» Task requirements
From the blue fish thread below, list every cooking method that Cobia Seeker names for eating the big blues.

» Selected passage
***
# blue fish



## dale3joe (Apr 14, 2002)

The big blues arrived today on the outerbanks. There was a blilz near the nags head pier.


----------



## KICKNBASS (Jan 18, 2006)

*Great*

Good news! How big were they average? I'd say give it 2 weeks or sooner is we can get a SE wind and they'll be here. I can't wait I need that 16lber for the paper work. This year I'm on a paper chase.


----------



## RoryGoggin (Jan 6, 2005)

Flounder Bait


----------



## dale3joe (Apr 14, 2002)

*pictures*

http://www.twstackle.com/reports-photos.php?id=001326&date=2006-03-18 00:00:00&day=18


----------



## DS422 (Apr 28, 2004)

Thanks for the report and sharing the pictures. I'd like to get into some of them blues when they make there way up here.

Darryl


----------



## RACN35 (Oct 17, 2004)

RoryGoggin said:


> Flounder Bait


 none better huh - my favorite as well along w/ fresh menhaden


----------



## sand flea (Oct 24, 1999)

So they came in last winter and they're back again this spring...

Let's hope this keeps up! I'd love to see the big blues return on a regular basis like they did in the 70's and 80's.


----------



## ShoreFisherman (Oct 18, 2003)

*big blues*

Do you fish for the big ones any different than normal? do you guys usually use fresh cut bait for them or do you throw sting silvers or some other type of artificial?

thanks

shore


----------



## dale3joe (Apr 14, 2002)

If their schooled up in the surf anything will work,but artifials are the norm.The best lure is anything with a sinlge hook.They will bite anything you throw in the water.


----------



## Drumdum (Jan 6, 2003)

sand flea said:


> So they came in last winter and they're back again this spring...
> 
> Let's hope this keeps up! I'd love to see the big blues return on a regular basis like they did in the 70's and 80's.


 Careful what ya wish for,ya just might get it... You see you were a youngen back then,and don't remember what pest them rascals can be and how bad they can destroy some speck fishin....


----------



## matt anderson (Jan 29, 2006)

*big blues*

Its funny when somone is pluging for bait sized blues and a big choper blue hits the small blue that hit the plug  

Do any of yall eat the big Blues ???


----------



## Cobia Seeker (Mar 19, 2002)

Yep we eat them. Grilled, fried or broiled mmmmm good. They as well as the big Stripers make fantastic crab cakes.


----------



## rmcalhoun (Feb 8, 2006)

Hey I am heading to the topsail area actually leaving tomorrow. Do you guys think that these big blues are there


----------



## Drumdum (Jan 6, 2003)

Cobia Seeker said:


> Yep we eat them. Grilled, fried or broiled mmmmm good. They as well as the big Stripers make fantastic crab cakes.


 Yeap,all those yrs I caught them,never tried them as crab cakes.. Last blitz,Tater caught one and we kept it.. Jody made that thing up into fish cakes and mmmmmm good..


----------



## big brother (May 15, 2002)
***
» Record extracts
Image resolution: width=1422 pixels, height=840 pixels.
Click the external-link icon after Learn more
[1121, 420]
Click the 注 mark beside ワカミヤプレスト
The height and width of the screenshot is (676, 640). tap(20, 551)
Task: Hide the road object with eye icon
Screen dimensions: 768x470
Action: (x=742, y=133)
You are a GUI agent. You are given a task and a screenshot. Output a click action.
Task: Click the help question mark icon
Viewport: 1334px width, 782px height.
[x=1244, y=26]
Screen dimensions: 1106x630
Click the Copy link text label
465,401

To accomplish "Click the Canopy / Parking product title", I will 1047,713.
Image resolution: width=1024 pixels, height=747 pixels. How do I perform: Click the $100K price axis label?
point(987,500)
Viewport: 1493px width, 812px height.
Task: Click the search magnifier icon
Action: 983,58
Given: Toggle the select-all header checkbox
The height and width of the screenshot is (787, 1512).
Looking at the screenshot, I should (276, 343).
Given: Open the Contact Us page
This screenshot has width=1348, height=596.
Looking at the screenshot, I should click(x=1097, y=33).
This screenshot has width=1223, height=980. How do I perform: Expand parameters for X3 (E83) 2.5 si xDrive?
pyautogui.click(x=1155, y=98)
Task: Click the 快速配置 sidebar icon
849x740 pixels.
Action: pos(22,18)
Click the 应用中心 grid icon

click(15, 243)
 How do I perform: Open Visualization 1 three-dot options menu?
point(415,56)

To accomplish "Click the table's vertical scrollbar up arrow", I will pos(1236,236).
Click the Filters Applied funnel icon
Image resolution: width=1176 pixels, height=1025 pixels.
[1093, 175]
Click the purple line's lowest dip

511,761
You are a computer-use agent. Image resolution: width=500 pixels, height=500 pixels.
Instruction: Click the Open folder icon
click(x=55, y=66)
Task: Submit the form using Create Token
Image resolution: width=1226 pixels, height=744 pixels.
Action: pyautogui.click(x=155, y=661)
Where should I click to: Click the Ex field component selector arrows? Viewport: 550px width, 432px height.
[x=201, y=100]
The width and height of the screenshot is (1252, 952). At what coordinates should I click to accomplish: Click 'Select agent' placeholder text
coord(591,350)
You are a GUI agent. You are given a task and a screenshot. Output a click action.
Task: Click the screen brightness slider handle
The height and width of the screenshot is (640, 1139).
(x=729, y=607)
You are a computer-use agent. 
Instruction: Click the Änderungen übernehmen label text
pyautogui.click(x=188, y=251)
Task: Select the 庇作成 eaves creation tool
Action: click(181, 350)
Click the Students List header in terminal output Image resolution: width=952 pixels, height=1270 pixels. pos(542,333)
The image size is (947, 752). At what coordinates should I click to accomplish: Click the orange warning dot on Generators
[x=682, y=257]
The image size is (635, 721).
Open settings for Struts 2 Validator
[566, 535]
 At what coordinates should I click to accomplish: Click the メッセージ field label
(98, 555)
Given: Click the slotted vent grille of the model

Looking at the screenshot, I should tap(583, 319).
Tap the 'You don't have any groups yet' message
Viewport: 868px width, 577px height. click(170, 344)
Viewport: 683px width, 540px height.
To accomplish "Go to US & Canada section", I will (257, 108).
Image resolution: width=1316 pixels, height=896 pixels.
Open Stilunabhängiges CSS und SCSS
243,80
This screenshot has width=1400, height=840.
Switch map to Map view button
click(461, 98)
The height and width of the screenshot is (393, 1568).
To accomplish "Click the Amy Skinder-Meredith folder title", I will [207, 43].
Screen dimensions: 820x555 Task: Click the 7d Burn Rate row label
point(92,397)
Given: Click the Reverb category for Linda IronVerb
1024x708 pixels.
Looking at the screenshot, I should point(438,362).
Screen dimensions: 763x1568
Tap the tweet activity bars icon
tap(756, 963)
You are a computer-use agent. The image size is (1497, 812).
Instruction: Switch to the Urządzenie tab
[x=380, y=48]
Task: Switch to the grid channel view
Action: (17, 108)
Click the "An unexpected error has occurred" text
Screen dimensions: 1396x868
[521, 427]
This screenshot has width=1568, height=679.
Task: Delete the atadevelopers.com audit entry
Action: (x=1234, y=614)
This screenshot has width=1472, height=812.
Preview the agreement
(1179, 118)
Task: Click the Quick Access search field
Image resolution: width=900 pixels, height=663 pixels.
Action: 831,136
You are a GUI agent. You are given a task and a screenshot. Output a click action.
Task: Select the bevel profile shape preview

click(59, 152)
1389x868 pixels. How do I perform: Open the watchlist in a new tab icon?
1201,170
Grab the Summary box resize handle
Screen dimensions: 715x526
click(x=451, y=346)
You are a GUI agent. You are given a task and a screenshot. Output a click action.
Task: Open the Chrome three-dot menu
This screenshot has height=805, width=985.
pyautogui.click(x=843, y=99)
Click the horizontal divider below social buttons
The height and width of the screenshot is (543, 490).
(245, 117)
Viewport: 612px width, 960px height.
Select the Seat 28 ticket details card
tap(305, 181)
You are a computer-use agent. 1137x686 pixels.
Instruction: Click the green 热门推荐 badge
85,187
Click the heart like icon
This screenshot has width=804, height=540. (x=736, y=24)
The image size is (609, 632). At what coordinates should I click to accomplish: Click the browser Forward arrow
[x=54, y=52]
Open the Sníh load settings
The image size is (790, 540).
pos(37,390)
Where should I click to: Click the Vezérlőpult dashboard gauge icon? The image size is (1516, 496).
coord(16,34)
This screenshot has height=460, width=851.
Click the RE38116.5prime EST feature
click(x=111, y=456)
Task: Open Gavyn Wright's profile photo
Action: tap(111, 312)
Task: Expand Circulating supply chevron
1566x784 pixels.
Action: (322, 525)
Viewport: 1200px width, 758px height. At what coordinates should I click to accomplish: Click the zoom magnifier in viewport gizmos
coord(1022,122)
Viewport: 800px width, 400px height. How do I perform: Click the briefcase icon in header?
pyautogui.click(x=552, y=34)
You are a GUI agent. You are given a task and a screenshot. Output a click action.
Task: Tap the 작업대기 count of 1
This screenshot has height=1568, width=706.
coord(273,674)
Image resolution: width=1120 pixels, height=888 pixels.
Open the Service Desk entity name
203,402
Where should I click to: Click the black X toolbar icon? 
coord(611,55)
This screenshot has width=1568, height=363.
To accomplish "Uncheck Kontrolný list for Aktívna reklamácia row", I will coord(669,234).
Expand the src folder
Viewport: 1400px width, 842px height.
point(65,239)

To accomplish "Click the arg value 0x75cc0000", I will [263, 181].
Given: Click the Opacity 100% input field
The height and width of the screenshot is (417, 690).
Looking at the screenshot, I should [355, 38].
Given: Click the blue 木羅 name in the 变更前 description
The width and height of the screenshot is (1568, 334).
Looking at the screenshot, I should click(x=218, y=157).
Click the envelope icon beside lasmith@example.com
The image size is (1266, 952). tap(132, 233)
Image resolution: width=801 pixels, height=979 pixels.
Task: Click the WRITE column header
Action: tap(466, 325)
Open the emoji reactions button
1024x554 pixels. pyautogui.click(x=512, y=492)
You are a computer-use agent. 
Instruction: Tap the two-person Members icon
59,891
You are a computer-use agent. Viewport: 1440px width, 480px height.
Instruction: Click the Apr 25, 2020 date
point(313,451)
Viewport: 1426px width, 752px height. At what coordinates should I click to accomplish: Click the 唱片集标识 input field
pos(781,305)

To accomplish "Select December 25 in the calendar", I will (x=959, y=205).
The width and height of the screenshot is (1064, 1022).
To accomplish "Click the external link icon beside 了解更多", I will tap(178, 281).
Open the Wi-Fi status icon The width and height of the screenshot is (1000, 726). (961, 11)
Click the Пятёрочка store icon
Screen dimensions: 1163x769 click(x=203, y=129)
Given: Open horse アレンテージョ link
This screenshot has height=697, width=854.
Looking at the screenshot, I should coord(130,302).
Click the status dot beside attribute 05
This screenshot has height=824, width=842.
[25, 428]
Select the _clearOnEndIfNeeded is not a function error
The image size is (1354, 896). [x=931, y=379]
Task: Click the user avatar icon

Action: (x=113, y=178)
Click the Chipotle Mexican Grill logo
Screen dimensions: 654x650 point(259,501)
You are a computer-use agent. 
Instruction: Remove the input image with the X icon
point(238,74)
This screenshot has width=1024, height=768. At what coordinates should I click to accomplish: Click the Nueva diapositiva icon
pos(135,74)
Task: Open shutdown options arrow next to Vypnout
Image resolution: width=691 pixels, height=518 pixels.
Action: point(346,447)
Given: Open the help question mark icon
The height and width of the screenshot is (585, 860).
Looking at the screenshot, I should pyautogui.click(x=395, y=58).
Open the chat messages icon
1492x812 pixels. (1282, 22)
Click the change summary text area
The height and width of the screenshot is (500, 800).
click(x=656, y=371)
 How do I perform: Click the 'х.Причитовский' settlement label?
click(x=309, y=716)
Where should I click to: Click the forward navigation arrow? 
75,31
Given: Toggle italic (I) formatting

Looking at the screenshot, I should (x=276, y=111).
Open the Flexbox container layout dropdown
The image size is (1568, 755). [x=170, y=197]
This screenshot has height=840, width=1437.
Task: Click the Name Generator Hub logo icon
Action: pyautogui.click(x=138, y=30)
***
» Solution to this problem
Grilled, fried, and broiled.